* begin Quoted passage *
In the case where the noisy gradient values are available, the construction of fully linear models in \(B(x^0, \delta )\) is simpler. Let \(\bar{\nabla }{f}_p(x,\omega )= \frac{1}{p} \sum _{i=1}^p{\nabla f}(x,\omega _i)\). Again, by an extension of the Chebyshev inequality, for p such that

$$\begin{aligned}&p\ge \max \left\{ \frac{V}{\kappa ^2_{ef}(1-\alpha ^\prime ) \delta ^4}, \frac{V}{\kappa ^2_{eg}(1-\alpha ^\prime ) \delta ^2}\right\} ,\\&P(\Vert \bar{\nabla }f_p(x^0,\omega )-\nabla f(x^0)] \Vert> \kappa _{eg}\delta )\\&\quad =P\left( \Vert \bar{\nabla }f_p(x^0,\omega )-E_\omega [{\nabla f}(x^0,\omega )] \Vert > \kappa _{eg}\delta \right) \le 1-\alpha ^\prime , \end{aligned}$$

and

$$\begin{aligned}&P\left( |\bar{f}_p(x^0,\omega )-{f}(x^0)|> \kappa _{ef}\delta ^2\right) \\&\quad =P \left( |\bar{f}_p(x^0,\omega )-E_\omega [{f}(x^0,\omega )]| > \kappa _{ef}\delta ^2\right) \le 1- \alpha ^\prime . \end{aligned}$$

Hence the linear expansion \(m(x)=\bar{f}_p(x^0,\omega )+\bar{\nabla }f_p(x^0, \omega )^T(x-x^0)\) is a \(\kappa \)-fully linear model of \(f(x)=E_\omega [{f}(x,\omega )] \) on \(B(x^0, \delta )\) for appropriately chosen \(\kappa =(\kappa _{eg}, \kappa _{ef})\), with probability at least \(\alpha =(\alpha ^\prime )^2\).

In [20] it is shown that least squares regression models based on sufficiently large strongly poised [8] sample sets are \(\alpha \)-probabilistically \(\kappa \)-fully linear models.

There are many existing methods and convergence results using sample average approximations and stochastic gradients for stochastic optimization with i.i.d. or unbiased noise. Some of these methods have been shown to achieve optimal sampling rate [15], that is they converge to the optimal solution while sampling the gradient at the best possible rate. We do not provide convergence rates in this paper (it is a subject for future research), hence it remains to be seen if our algorithm can achieve the optimal rate. Our contribution here is the method which applies beyond the i.i.d. case, as we will discuss below. In Sect. 6, however, we demonstrate that our method can have superior numerical behavior compared to standard sample averaging even in the case of i.i.d. noise, so it is at least competitive in practice.
* end Quoted passage *
* begin Material provided *
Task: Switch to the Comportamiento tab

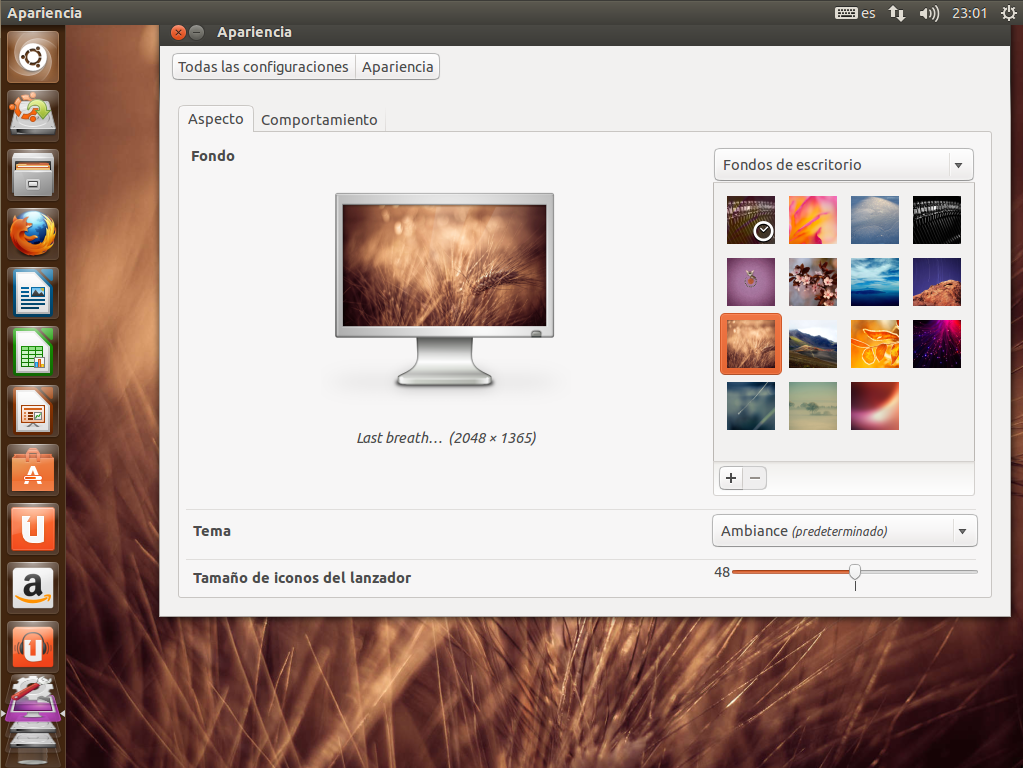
* end Material provided *
■ Task 1 ■
Answer these from the fully linear models passage:
(a) What does [20] show about least squares regression models?
(b) What does the paper not provide?
(c) In which section is the method's numerical behavior demonstrated?
■ Task 2 ■
Please rename "expansion" as "approximation" and write out everything in the fully linear models passage from "Hence the linear" down to "least \(\alpha =(\alpha ^\prime )^2\).".
This data was drawn from a separate source.

■ Output 1 ■
(a) Least squares regression models based on sufficiently large strongly poised sample sets are α-probabilistically κ-fully linear models.
(b) Convergence rates.
(c) Sect. 6.

■ Output 2 ■
Hence the linear approximation \(m(x)=\bar{f}_p(x^0,\omega )+\bar{\nabla }f_p(x^0, \omega )^T(x-x^0)\) is a \(\kappa \)-fully linear model of \(f(x)=E_\omega [{f}(x,\omega )] \) on \(B(x^0, \delta )\) for appropriately chosen \(\kappa =(\kappa _{eg}, \kappa _{ef})\), with probability at least \(\alpha =(\alpha ^\prime )^2\).